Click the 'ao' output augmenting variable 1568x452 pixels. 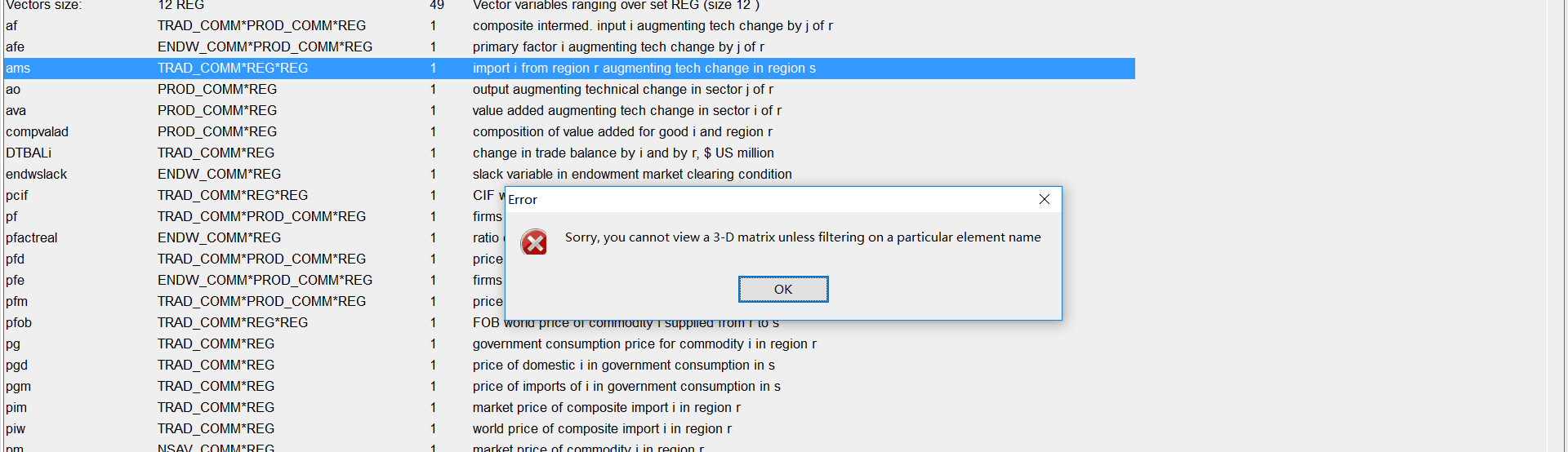(x=13, y=90)
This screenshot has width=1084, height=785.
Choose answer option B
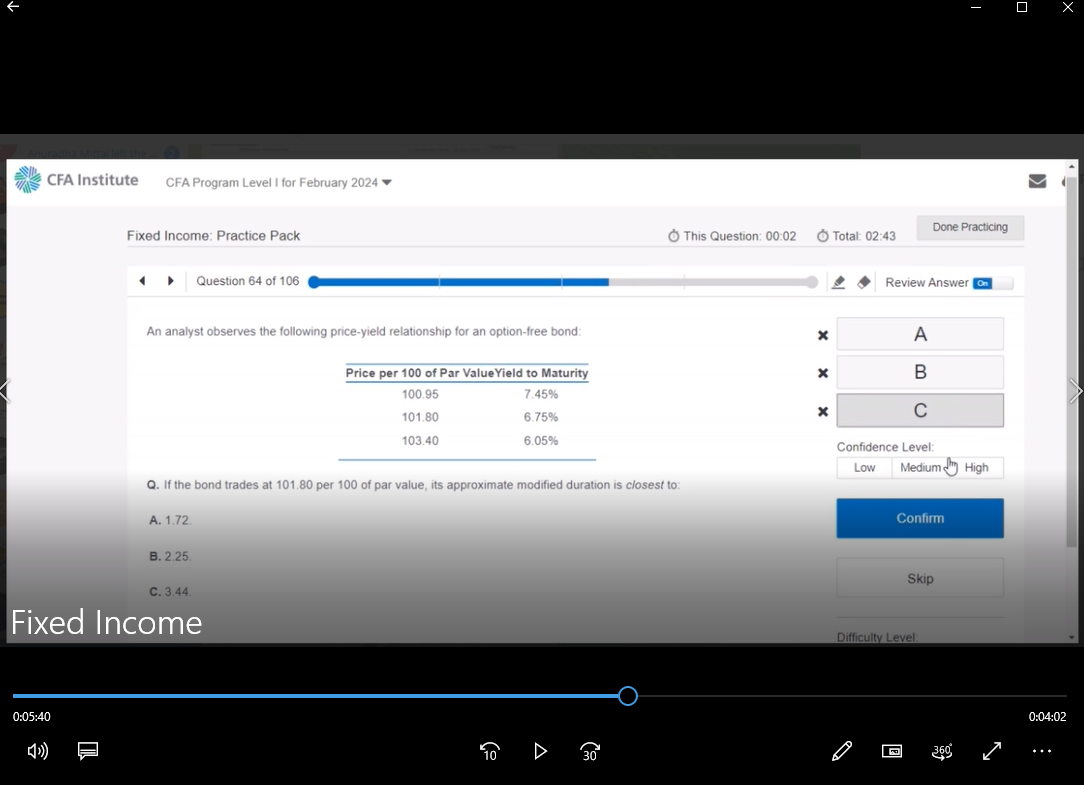[x=920, y=372]
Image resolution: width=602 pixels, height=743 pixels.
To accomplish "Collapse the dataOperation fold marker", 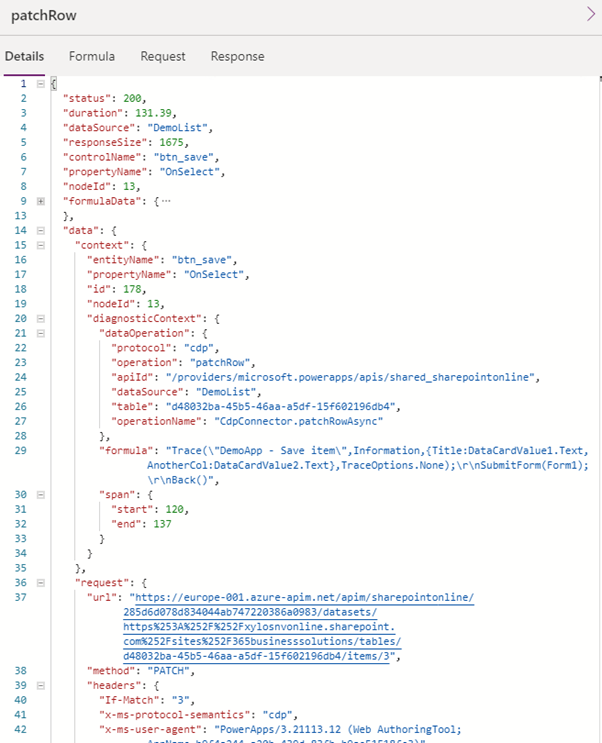I will click(41, 334).
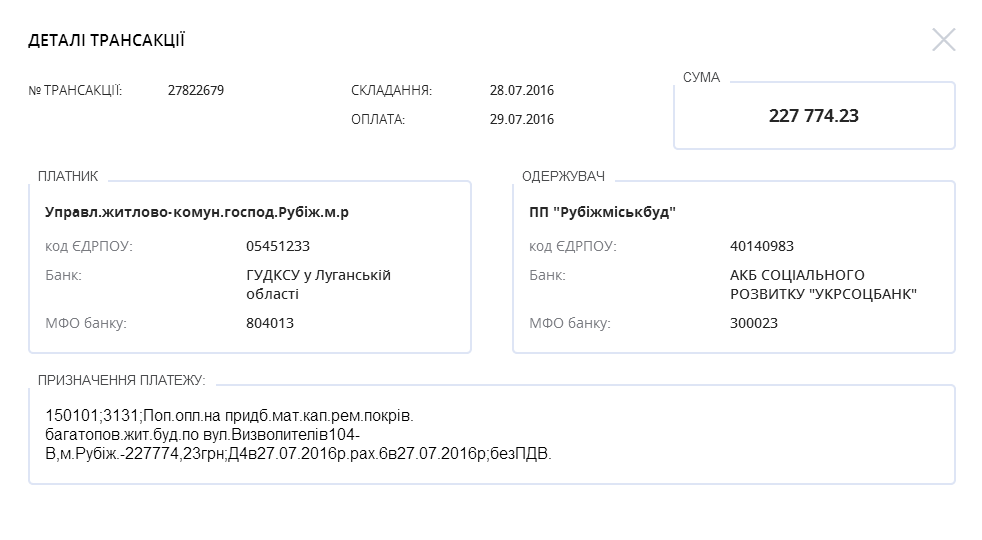Click the ДЕТАЛІ ТРАНСАКЦІЇ heading

(106, 41)
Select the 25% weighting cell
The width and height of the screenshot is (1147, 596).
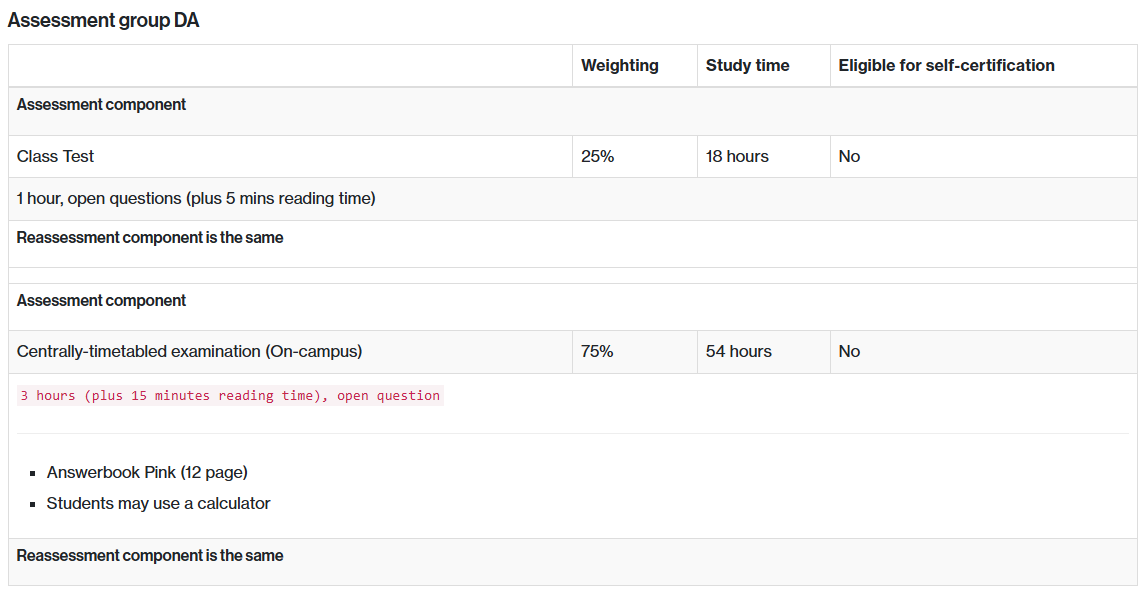click(598, 157)
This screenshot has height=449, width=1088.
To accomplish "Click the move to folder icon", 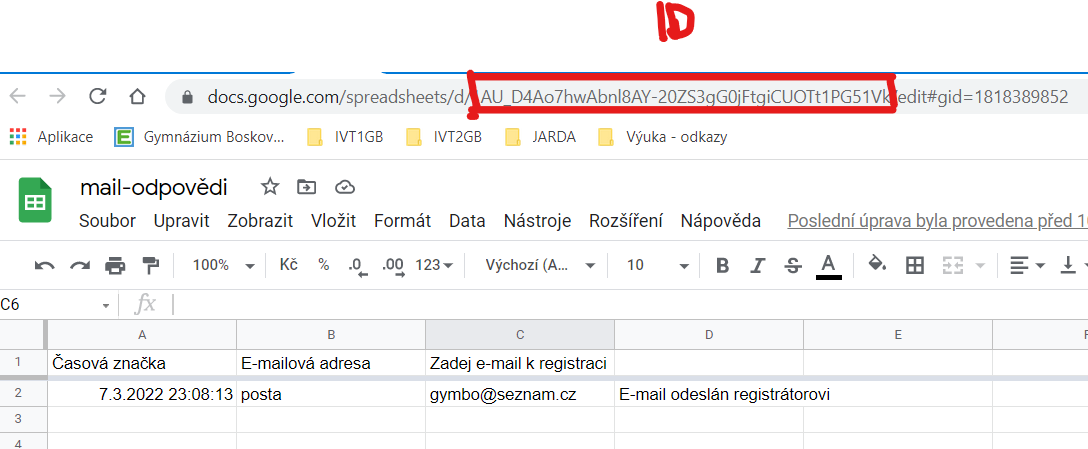I will pos(306,187).
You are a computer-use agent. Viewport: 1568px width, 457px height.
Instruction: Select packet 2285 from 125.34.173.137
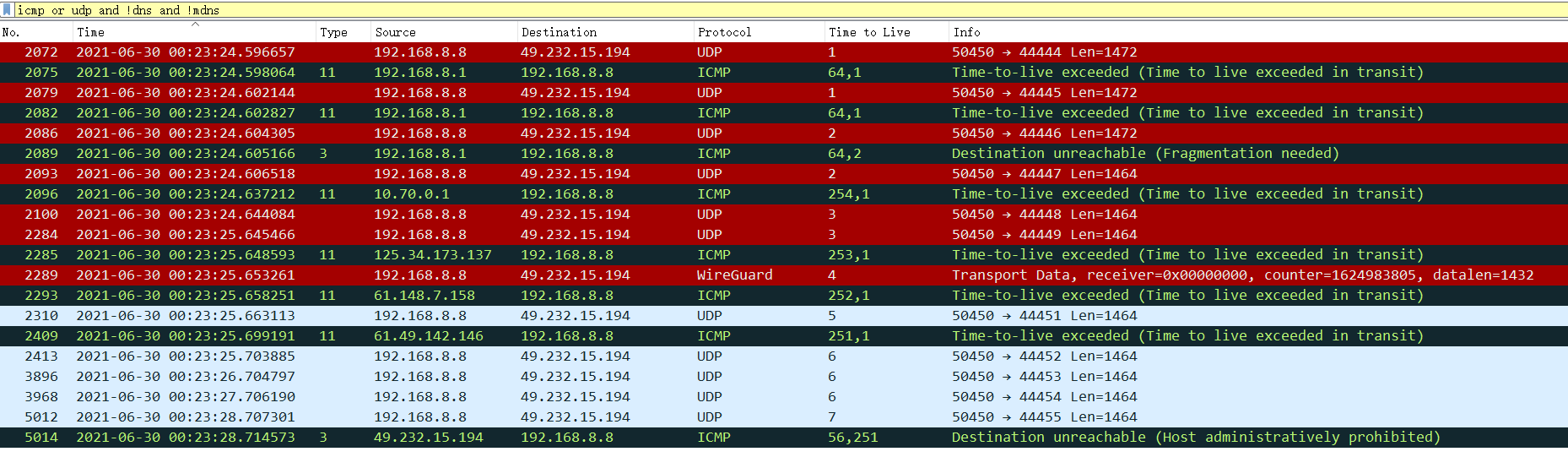784,255
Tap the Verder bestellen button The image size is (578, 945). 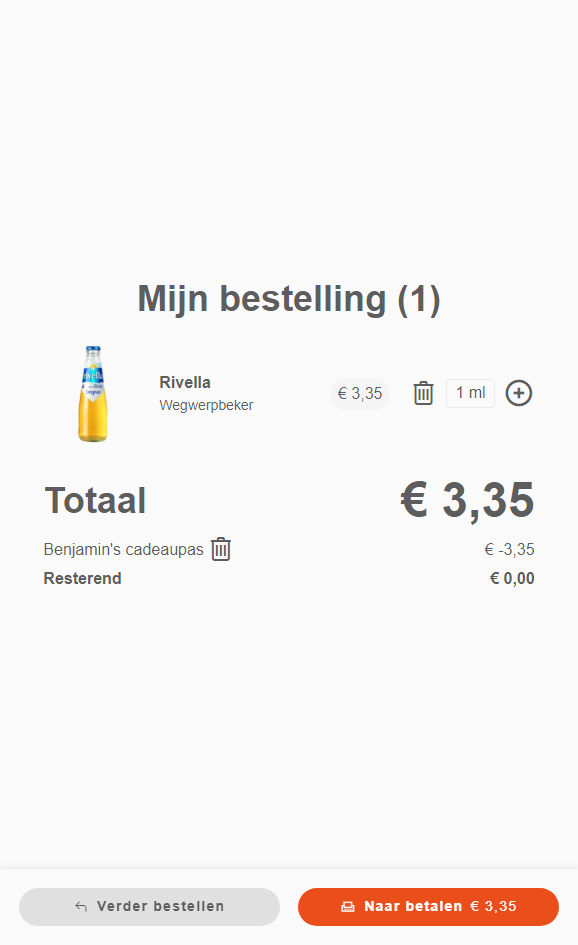tap(149, 906)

[WHAT THE EXERCISE ASKS]: Give the number of lines above that hold the word "This", and nothing more.

[RESULT]: 2